==== Material shown ====
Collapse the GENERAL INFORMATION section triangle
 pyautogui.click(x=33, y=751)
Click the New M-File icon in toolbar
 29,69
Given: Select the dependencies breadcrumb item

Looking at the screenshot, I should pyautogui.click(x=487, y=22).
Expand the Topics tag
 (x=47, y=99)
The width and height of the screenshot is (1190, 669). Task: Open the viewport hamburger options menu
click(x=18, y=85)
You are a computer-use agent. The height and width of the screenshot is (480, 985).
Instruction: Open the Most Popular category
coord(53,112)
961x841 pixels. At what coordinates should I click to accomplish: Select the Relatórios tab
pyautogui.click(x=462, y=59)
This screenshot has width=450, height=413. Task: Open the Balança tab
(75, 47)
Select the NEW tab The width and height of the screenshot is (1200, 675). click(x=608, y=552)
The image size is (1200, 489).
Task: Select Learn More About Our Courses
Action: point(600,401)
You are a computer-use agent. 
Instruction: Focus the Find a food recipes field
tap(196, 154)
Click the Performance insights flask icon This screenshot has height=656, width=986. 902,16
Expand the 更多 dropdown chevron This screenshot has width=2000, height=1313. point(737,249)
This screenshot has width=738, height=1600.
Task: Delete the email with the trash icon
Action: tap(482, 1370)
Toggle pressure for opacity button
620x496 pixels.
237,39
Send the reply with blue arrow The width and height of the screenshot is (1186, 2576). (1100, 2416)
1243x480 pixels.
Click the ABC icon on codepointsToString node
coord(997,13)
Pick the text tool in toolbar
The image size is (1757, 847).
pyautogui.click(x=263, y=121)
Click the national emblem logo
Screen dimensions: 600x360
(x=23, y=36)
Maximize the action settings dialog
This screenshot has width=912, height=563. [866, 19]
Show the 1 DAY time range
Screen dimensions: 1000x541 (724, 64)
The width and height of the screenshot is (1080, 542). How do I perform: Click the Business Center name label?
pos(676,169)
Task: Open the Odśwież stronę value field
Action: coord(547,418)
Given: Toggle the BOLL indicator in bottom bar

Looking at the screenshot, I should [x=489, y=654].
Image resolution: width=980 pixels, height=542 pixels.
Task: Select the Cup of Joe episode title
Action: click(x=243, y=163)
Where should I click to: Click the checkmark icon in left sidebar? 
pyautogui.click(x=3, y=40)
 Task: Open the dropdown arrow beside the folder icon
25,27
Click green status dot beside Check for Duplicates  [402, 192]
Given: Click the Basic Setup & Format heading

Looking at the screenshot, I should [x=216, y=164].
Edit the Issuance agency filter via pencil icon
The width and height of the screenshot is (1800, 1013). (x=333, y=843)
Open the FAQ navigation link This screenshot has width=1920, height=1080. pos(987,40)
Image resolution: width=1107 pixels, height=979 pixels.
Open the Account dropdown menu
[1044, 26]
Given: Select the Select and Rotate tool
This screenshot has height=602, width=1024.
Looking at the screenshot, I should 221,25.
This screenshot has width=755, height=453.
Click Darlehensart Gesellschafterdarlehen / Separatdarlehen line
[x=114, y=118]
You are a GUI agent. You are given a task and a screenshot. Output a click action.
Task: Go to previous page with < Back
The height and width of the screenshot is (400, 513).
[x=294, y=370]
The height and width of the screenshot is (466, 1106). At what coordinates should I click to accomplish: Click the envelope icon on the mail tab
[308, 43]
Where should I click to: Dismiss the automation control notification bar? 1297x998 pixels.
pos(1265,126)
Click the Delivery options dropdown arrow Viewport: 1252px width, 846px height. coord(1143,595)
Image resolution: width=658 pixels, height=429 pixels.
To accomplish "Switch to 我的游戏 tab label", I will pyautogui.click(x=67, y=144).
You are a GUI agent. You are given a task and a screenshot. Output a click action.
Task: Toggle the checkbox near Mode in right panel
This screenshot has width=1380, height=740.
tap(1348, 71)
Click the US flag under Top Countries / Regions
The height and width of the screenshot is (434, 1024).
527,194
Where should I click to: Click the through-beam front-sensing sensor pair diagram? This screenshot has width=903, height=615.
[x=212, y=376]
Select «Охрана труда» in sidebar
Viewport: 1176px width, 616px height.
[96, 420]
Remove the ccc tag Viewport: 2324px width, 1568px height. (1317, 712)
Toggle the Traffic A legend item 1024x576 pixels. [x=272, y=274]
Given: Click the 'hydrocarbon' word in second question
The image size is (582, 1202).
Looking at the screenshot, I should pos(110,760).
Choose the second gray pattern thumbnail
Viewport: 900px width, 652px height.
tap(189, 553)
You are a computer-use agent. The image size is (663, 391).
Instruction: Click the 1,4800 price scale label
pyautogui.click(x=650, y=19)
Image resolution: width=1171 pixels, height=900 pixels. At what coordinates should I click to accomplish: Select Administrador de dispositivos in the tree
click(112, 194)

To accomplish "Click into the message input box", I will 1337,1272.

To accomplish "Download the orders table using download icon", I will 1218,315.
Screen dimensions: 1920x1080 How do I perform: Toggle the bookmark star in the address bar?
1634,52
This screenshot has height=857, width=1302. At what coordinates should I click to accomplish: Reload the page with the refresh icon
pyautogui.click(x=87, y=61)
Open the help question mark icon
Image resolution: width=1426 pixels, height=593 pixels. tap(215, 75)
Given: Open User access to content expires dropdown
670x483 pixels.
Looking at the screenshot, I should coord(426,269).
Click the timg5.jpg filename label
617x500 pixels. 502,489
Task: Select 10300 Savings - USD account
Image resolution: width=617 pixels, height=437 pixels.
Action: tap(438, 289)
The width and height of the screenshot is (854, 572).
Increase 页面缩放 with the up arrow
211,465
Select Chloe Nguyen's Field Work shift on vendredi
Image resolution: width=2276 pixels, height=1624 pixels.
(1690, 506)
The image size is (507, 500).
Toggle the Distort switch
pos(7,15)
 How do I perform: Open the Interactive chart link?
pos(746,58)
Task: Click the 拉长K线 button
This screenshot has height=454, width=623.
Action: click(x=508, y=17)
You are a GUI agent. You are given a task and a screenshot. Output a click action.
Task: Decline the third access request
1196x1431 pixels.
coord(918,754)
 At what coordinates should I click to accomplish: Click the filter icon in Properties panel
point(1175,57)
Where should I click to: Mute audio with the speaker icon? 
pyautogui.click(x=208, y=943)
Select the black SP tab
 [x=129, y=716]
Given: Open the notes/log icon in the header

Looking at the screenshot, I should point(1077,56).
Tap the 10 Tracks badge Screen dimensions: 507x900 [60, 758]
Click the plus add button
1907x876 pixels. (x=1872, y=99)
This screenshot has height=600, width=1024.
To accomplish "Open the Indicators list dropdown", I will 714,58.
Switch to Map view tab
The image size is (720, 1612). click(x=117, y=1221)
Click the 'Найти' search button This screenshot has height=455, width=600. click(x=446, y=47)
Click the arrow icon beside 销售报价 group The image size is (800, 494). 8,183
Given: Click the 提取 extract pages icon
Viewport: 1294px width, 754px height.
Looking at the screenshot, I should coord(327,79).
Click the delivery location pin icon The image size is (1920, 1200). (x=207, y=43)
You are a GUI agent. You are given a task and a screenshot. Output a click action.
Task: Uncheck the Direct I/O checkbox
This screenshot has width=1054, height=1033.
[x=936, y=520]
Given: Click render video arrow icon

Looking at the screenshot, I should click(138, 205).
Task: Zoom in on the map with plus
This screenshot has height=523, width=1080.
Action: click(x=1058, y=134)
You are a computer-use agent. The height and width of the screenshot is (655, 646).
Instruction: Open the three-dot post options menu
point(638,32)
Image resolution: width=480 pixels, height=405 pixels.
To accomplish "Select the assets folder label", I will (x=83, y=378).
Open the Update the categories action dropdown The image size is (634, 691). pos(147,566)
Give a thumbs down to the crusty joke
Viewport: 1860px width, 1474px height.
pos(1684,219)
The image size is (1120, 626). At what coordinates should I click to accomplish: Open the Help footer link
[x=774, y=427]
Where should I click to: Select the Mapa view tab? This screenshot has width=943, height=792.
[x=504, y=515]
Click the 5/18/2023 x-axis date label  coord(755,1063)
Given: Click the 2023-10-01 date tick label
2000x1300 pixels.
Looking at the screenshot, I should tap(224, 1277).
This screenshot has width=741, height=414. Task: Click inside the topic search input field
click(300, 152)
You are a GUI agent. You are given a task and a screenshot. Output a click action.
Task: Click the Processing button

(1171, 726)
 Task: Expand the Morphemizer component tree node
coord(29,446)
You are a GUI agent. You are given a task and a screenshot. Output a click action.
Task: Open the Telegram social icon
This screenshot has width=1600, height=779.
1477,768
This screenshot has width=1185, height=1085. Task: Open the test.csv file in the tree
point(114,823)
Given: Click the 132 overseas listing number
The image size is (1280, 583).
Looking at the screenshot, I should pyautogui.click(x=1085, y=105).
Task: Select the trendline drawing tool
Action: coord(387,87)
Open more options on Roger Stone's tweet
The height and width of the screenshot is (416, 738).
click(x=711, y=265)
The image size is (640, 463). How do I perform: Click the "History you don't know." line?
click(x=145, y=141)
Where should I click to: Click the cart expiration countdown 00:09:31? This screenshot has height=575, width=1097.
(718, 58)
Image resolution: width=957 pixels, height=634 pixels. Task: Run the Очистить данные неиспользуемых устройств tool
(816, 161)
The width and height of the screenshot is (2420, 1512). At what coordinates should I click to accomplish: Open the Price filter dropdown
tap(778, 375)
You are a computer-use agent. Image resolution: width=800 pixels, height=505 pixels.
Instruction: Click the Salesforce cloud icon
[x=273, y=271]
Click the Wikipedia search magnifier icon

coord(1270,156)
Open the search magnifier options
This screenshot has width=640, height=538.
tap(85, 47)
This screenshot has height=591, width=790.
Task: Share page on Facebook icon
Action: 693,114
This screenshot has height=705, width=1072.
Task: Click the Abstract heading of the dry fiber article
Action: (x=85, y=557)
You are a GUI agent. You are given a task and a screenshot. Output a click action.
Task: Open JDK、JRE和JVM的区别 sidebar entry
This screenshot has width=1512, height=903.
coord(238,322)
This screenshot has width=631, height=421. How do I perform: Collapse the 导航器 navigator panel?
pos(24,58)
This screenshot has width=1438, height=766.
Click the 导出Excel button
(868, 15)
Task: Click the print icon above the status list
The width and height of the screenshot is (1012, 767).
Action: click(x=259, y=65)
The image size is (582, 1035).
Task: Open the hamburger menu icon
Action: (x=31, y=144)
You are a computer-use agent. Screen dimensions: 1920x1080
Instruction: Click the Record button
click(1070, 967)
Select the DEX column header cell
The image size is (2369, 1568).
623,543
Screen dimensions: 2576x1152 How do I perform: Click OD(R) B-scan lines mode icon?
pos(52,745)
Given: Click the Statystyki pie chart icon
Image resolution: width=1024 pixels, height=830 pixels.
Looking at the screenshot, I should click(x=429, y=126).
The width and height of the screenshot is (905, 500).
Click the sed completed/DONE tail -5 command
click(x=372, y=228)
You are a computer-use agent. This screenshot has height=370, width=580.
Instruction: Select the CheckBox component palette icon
====
Return the lines exactly as they appear, from the start of the items through the line containing "coord(53,112)".

**Written answer:**
Collapse the GENERAL INFORMATION section triangle
 pyautogui.click(x=33, y=751)
Click the New M-File icon in toolbar
 29,69
Given: Select the dependencies breadcrumb item

Looking at the screenshot, I should pyautogui.click(x=487, y=22).
Expand the Topics tag
 (x=47, y=99)
The width and height of the screenshot is (1190, 669). Task: Open the viewport hamburger options menu
click(x=18, y=85)
You are a computer-use agent. The height and width of the screenshot is (480, 985).
Instruction: Open the Most Popular category
coord(53,112)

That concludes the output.